### Given request
Quote everything from the line containing "Given: Click the red color swatch" down to the last line of the entries, with both ends included.

══ Material for this exercise

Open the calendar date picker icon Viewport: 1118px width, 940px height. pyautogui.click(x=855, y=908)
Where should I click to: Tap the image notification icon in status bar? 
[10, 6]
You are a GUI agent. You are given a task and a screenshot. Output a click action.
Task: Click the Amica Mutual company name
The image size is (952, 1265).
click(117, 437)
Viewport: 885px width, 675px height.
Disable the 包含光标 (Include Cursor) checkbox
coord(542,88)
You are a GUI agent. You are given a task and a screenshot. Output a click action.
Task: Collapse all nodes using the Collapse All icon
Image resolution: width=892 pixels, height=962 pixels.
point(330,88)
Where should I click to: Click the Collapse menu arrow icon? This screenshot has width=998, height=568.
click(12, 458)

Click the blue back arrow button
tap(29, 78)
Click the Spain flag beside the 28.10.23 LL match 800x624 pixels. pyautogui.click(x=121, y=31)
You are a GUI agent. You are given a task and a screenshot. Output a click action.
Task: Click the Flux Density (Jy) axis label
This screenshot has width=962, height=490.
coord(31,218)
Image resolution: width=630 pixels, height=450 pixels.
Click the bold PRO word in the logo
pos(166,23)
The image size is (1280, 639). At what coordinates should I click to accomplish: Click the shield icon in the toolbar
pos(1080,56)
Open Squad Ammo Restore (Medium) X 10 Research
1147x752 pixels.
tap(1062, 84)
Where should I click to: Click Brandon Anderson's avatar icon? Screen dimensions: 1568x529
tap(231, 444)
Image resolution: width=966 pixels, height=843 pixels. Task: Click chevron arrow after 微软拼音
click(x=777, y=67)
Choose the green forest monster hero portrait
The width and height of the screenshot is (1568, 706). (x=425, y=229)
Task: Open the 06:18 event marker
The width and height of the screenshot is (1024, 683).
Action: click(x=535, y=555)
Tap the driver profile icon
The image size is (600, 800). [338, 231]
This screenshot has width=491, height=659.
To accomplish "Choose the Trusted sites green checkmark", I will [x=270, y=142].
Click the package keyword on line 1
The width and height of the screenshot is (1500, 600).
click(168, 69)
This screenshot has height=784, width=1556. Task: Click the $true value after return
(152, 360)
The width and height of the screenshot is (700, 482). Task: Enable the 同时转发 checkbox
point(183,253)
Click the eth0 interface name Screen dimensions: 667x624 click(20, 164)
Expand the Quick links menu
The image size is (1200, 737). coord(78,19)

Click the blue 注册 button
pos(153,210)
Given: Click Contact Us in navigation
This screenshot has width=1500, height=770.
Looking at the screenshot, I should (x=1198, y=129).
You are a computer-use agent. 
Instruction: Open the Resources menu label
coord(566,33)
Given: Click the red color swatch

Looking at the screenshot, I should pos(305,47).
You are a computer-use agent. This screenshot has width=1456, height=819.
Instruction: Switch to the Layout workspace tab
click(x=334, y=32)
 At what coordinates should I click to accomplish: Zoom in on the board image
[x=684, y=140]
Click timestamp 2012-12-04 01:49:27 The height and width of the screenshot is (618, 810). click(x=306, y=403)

════

### Written response
Given: Click the red color swatch

Looking at the screenshot, I should pos(305,47).
You are a computer-use agent. This screenshot has width=1456, height=819.
Instruction: Switch to the Layout workspace tab
click(x=334, y=32)
 At what coordinates should I click to accomplish: Zoom in on the board image
[x=684, y=140]
Click timestamp 2012-12-04 01:49:27 The height and width of the screenshot is (618, 810). click(x=306, y=403)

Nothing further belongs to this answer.